Рождение на бескрайних и пересеченных правовых просторах России Гильдии экспертов-лингвистов по информационным и документационным спорам — явление труднопереоценимое. Ее главный организатор и руководитель, известный ученый и журналист Михаил Горбаневский, смог объединить в единую организацию с единой конструктивной идеей различные формирования, различных энтузиастов и специалистов, в общем-то на эту идею уже работавших и каждый в меру своих возможностей воплощавших ее в жизнь. Но, повторяю, все это носило спонтанный и беспорядочный характер.
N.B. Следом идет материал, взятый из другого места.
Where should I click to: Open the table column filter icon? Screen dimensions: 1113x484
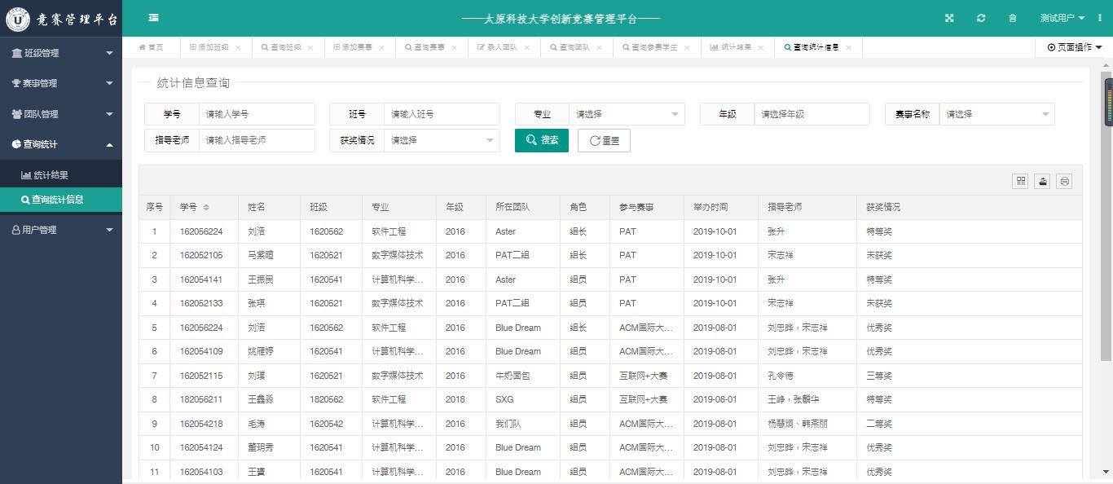click(1020, 182)
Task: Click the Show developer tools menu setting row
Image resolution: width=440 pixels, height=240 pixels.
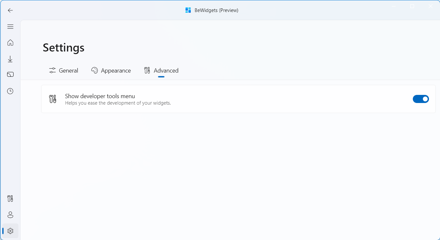Action: (227, 99)
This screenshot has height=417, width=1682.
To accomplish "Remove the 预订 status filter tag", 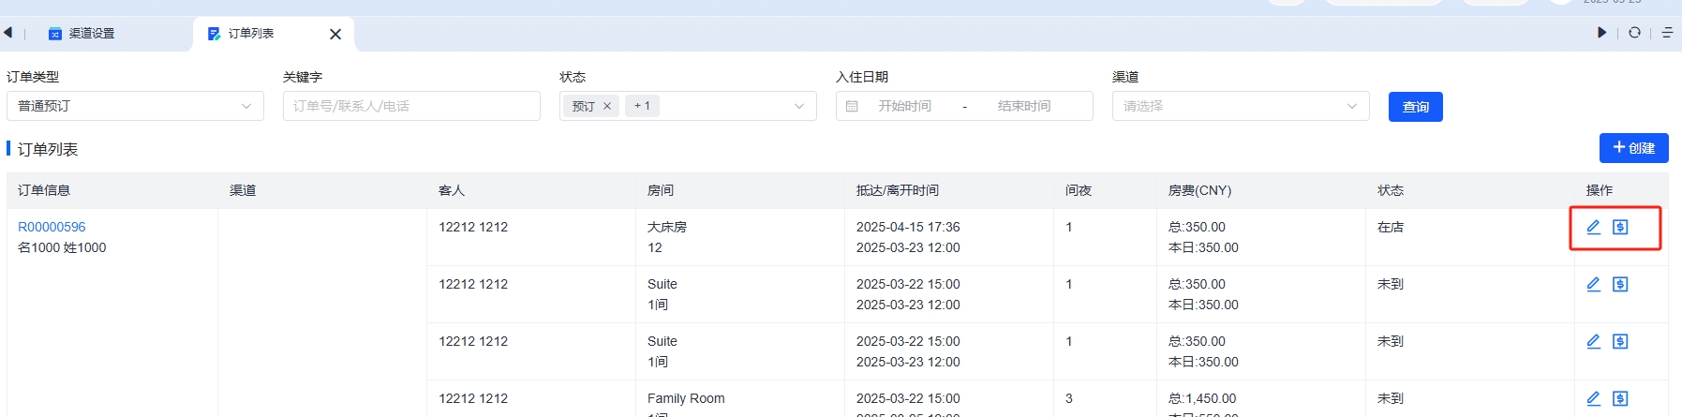I will [x=607, y=106].
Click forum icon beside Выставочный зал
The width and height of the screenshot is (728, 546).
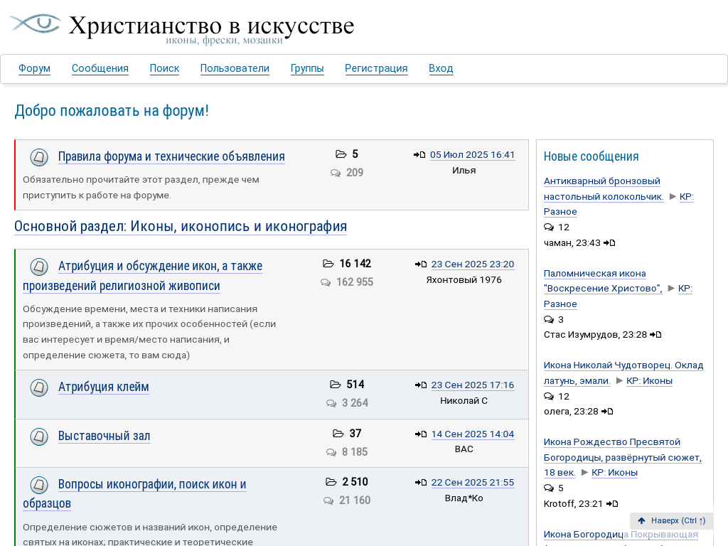[x=39, y=437]
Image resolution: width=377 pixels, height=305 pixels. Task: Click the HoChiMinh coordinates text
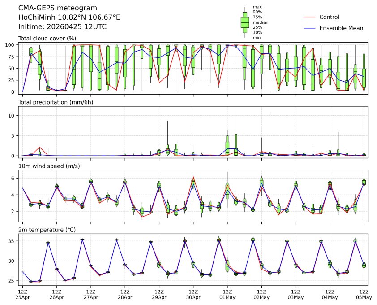69,17
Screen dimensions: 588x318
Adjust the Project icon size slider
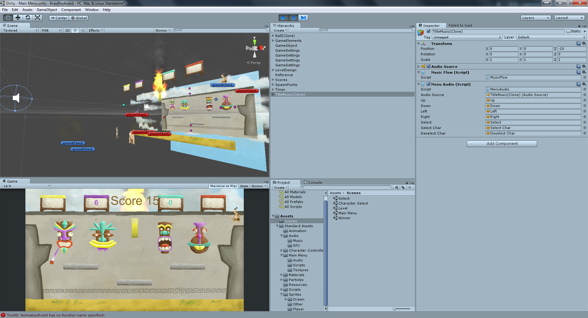coord(395,309)
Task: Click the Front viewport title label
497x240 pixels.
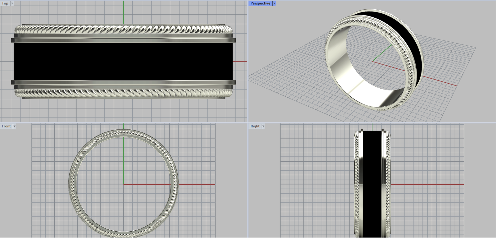Action: [x=6, y=126]
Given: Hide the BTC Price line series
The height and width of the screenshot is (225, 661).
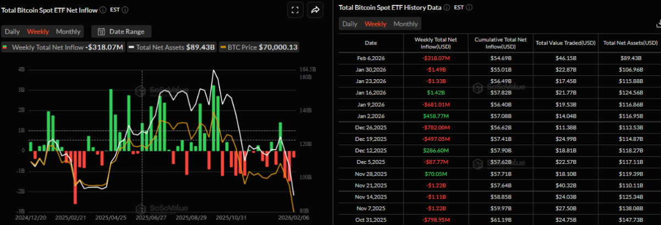Looking at the screenshot, I should 260,47.
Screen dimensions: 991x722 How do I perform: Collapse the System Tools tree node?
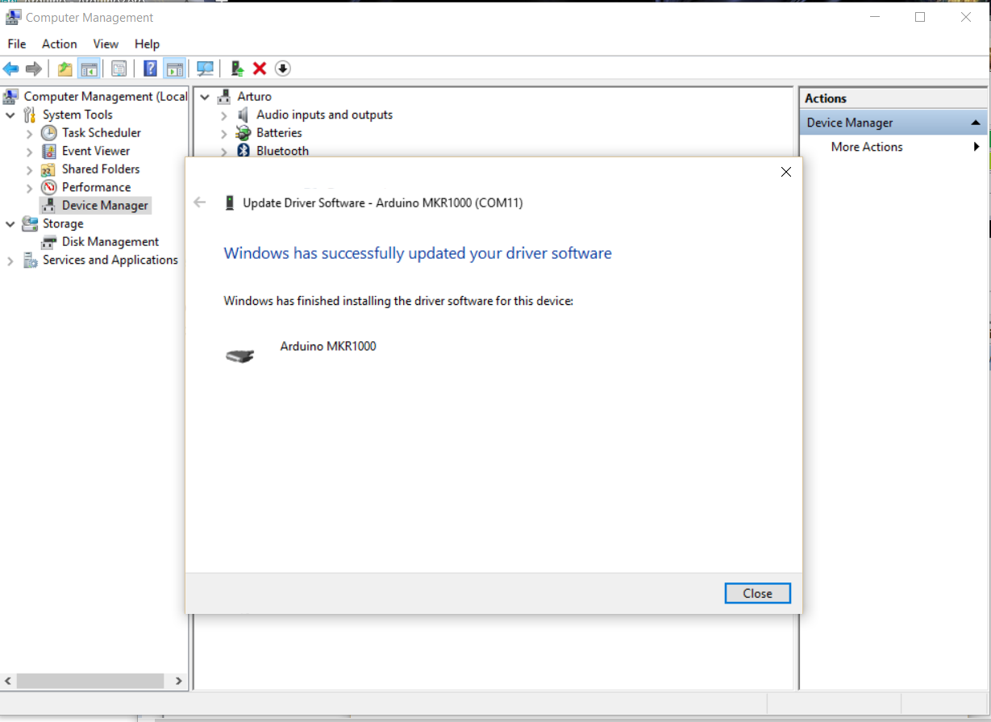click(10, 115)
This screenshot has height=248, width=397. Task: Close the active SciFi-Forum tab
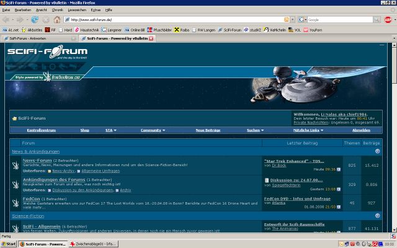tap(151, 38)
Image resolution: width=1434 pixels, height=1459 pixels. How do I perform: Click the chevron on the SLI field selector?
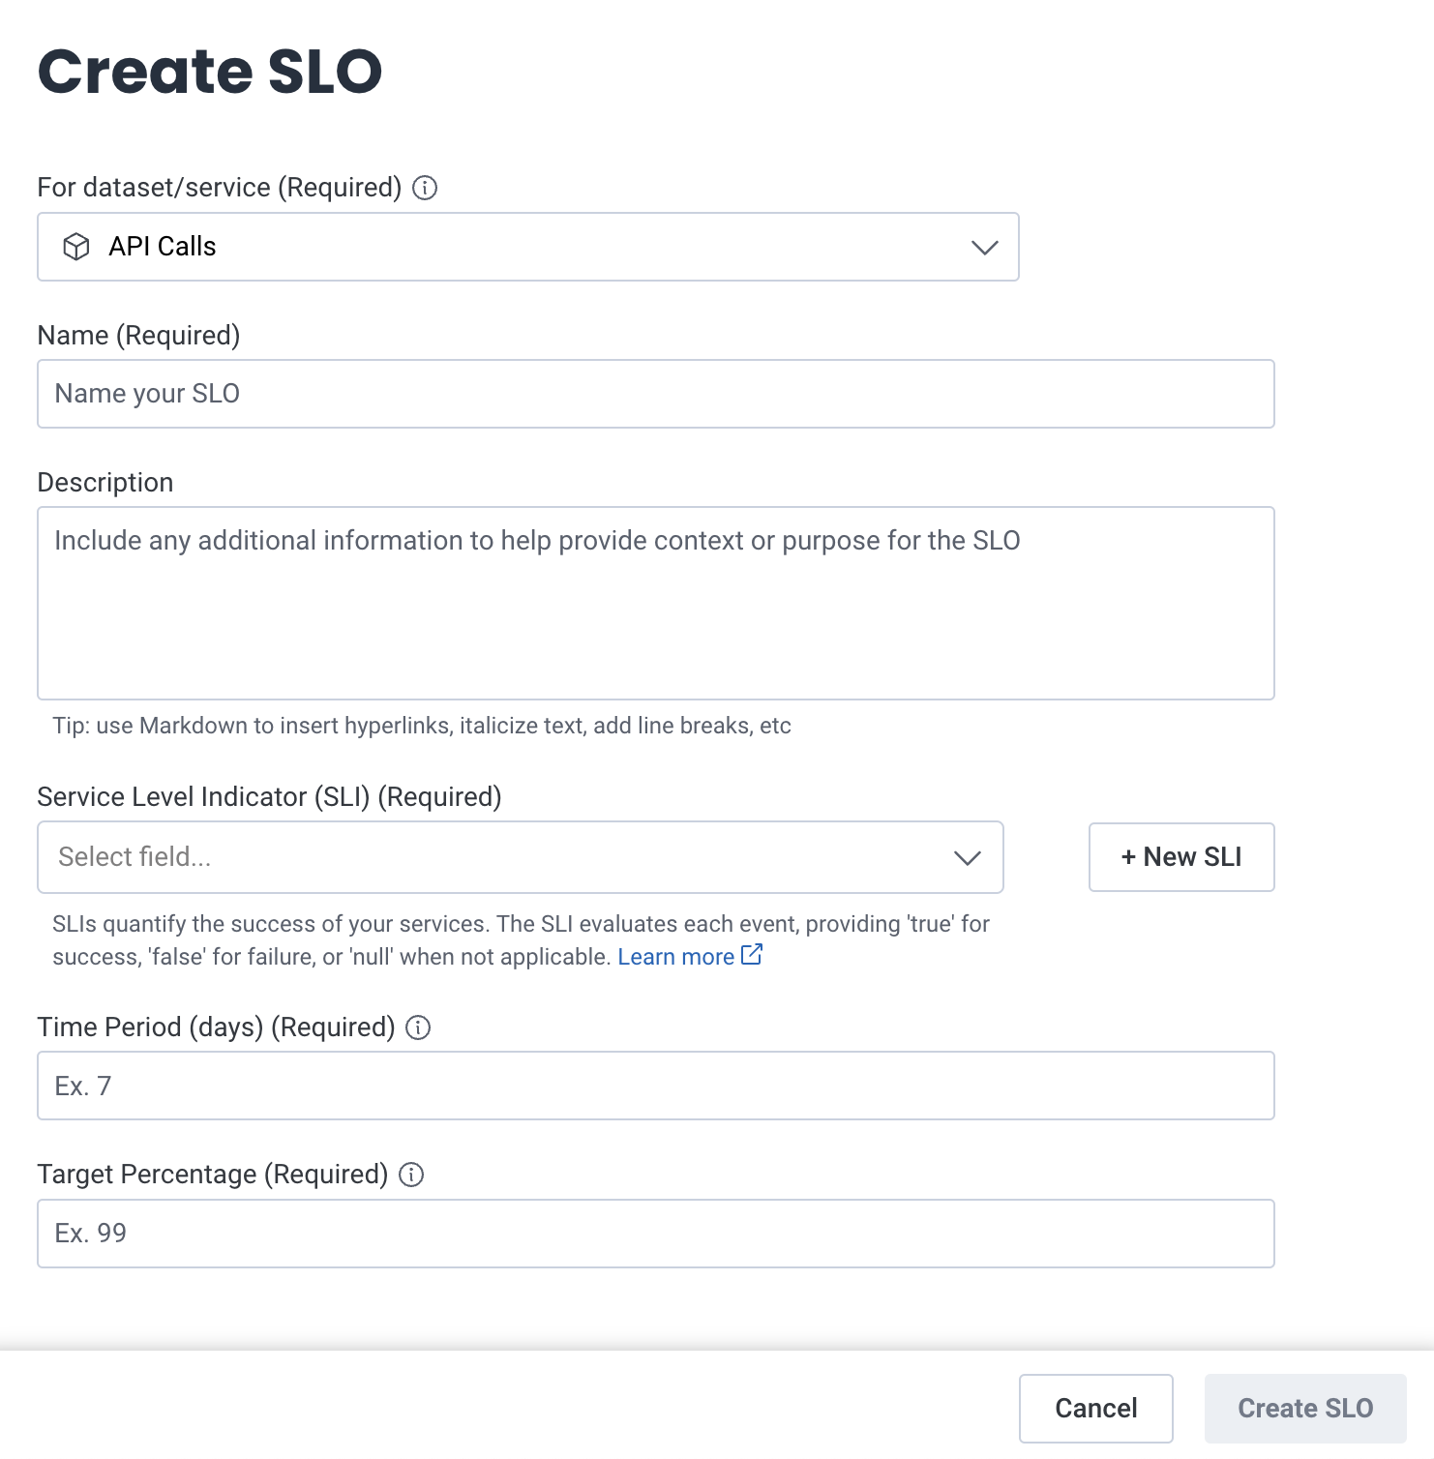(x=966, y=857)
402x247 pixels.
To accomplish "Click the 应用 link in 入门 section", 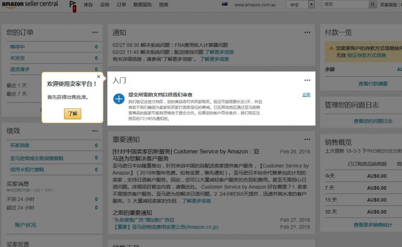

Сегодня мы можем говорить о первых итогах работы Гильдии. Тому засвидетельствованное печатным образом доказательство — книга «Цена слова»: очень полезный для журналистов, судей, адвокатов, следователей, преподавателей сборник судебно-лингвистических экспертиз, проведенных группой экспертов. Не вдаваясь в детальный анализ безусловно интересного и поучительного материала книги, хочется лишь одного: чтобы это начинание (и сама Гильдия, и публикация проделанного) не оказалось сиюминутной, единовременной акцией, не выдержавшей российских объемов и рутины судебных разбирательств.

И еще одно предложение для обсуждения членами Гильдии. Татарский ПЕН-центр в своей судебно-экспертной практике не раз сталкивался с проблемой различных языков, задействованных в одном информационном споре. В частности — татарского и русского, которые оба в Татарстане являются государственными. В многонациональной Российской Федерации эта проблема не так мала, как может казаться в Москве. Вероятно, с этой проблемой в Гильдии пока не сталкивались. Но при полномасштабной деятельности во всей многоязыковой России эта проблема на пути Гильдии все равно возникнет. И к ней надо быть готовым. На наш взгляд, следует подумать о создании в Гильдии секции перевода или национальных языков (название придумать — не проблема) с привлечением к работе специалистов, владеющих, кроме русского, и другими языками России. Нам кажется, будет интересно и полезно узнать мнение о целесообразности такого направления работы лингвистов-экспертов от коллег из других республик и регионов России.